|Monday, April 11th|
9:15 AM - 9:30 AM
Head and neck cancer patients often lose their sense of taste after receiving radiation therapy. Understanding the physiological mechanisms of taste and smell has the potential to improve these patients’ sense of taste. Previously it was accepted that taste buds only lived for 10-14 days, however, here I present research that suggests otherwise. Transgenic mice were first generated to express fluorescent markers in taste buds. Mice were then sacrificed, their tongues were sectioned and these sections were immunostained for confocal microscopy. Confocal analysis revealed taste bud cells that survived for up to 14 weeks. These startling results help to provide insight into taste bud cell turnover rates in humans, and may also help to improve the quality of life of cancer patients.
9:30 AM - 9:45 AM
Meningioma tumors are the most common primary brain tumor, yet there is no effective chemotherapy treatment; surgery is the only option. These tumors are classified into three WHO grades according to histopathy. Ninety percent of meningioma cases are benign, but can evolve to become cancerous unexpectedly.

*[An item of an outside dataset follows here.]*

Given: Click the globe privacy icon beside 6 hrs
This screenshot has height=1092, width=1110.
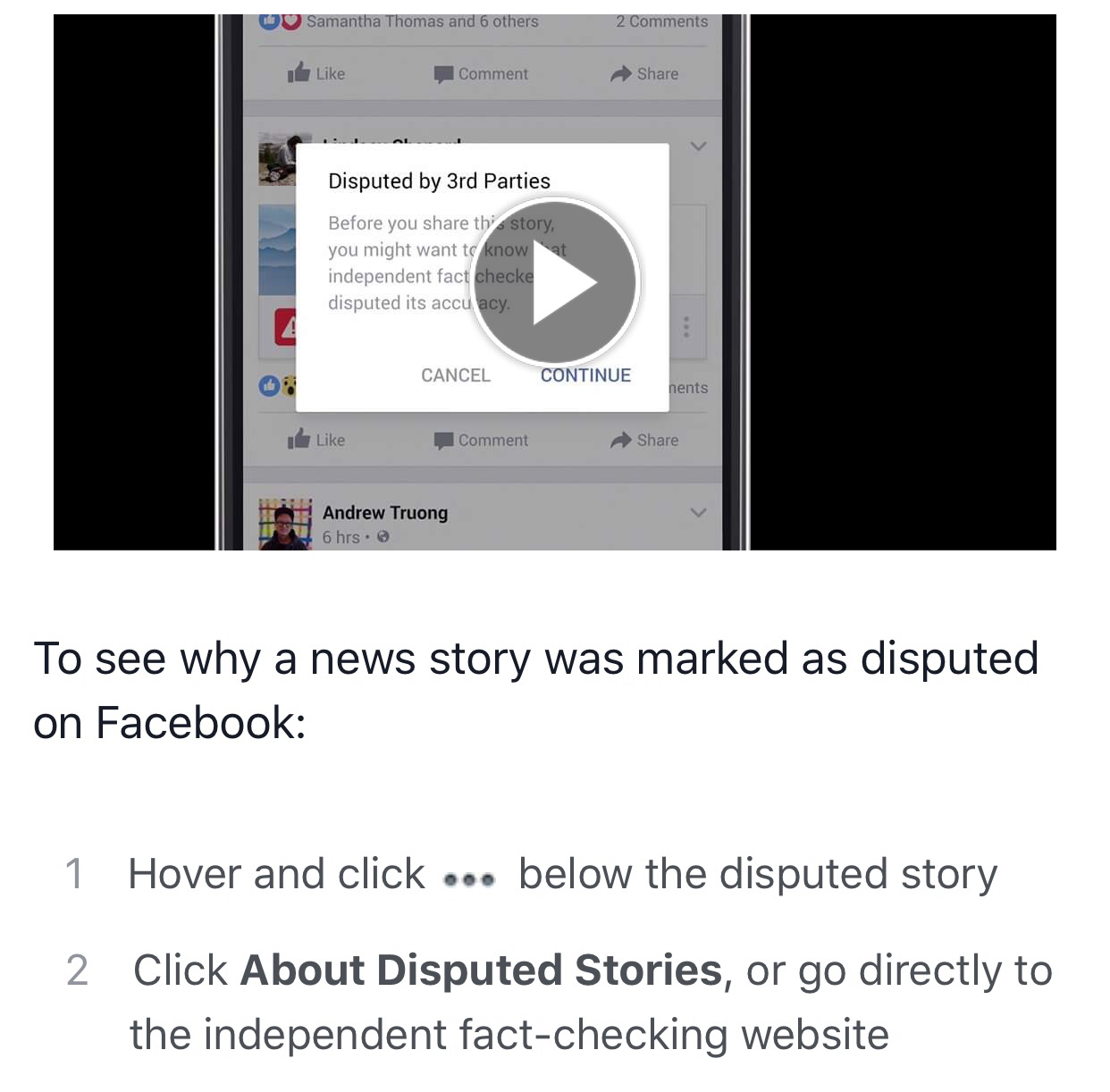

This research was conducted to find a biomarker for meningioma malignancy by investigating five potential biomarker proteins (AKAP12, Rb-1, p53, SMAD2/3, and Merlin) based on protein expression in benign compared to malignant tumors. Using western blot methods, these proteins were tested in specimen tissue samples and cell lines to determine differences in regulation across the grades. We found that AKAP12 and Rb-1 were down-regulated. These findings and prior research of other cancers led to the theory that AKAP12 and Rb-1 may be in the same phosphorylation cascade that is involved with the cell aggressiveness in meningiomas via CDKs and cyclin kinases, particularly cyclin D.
9:45 AM - 10:00 AM
In recent years, antibody-drug conjugates (ADCs) have become an effective tool for treating various types of cancer. ADCs are complex molecules composed of a monoclonal antibody specific for a tumor-associated antigen, a highly potent, synthetic, cytotoxic agent, and a stable protein linker that connects the cytotoxic agent to the antibody. Upon antibody-antigen recognition on surface of cancer cells, ADCs are internalized by a process known as receptor-mediated endocytosis. Endosomes transport the ADC/antigen complex to lysosomes, in which lysosomal proteolytic enzymes cleave the antibodydrug linker, thereby activating the cytotoxic agent and inducing cell death. By combining the unique targeting of monoclonal antibodies with the potent, cancer-killing ability of cytotoxic drugs, ADCs allow for sensitive discrimination between healthy and cancerous tissue. My research explores ADC design optimization, and the efficacy of ADC treatment across various cancer types.
10:00 AM - 10:15 AM
Autophagy is traditionally thought of as a cellular recycling pathway used to regularly turn-over organelles and proteins found within the cell, as well as to eliminate dysfunctional organelles like mitochondria. The autophagy pathway has recently been shown to also function as a secretion pathway, raising the possibility for a role in signaling between cells. Recent studies suggest that the autophagy-dependent secretion pathway may play an important role in cancer metastasis. This raises exciting new possibilities for anti-cancer drugs targeting these secreted proteins or the process that secretes them. However, the autophagy secretion pathway is still poorly understood. My summer research project at the Debnath Lab at UCSF was to investigate a specific protein, IRGQ, that was screened as a possible player in the autophagy secretion pathway. IRGQ was found to be secreted in an autophagy-dependent manner and was found to interact with previously-known players in the autophagy pathway.
|Tuesday, April 12th|
9:00 AM - 9:15 AM
Regulatory T cells (Tregs) make up a population of T cells in the immune system that are crucial for preventing autoimmunity and promoting immune homeostasis. It is well established that during infection Tregs function to prevent autoimmunity and dampen over exuberant immune responses. Although less well known, it is hypothesized that Tregs also play an important role in the facilitation of pathogen clearance. Here we explore this hypothesis by analyzing how Tregs function in immune responses to influenza, a virus that affects 5 million people across the world annually. Specifically, we examine how immune responses to influenza virus are impaired in the absence of regulatory T cells, and evaluate mechanisms that could lead to the observed impairment.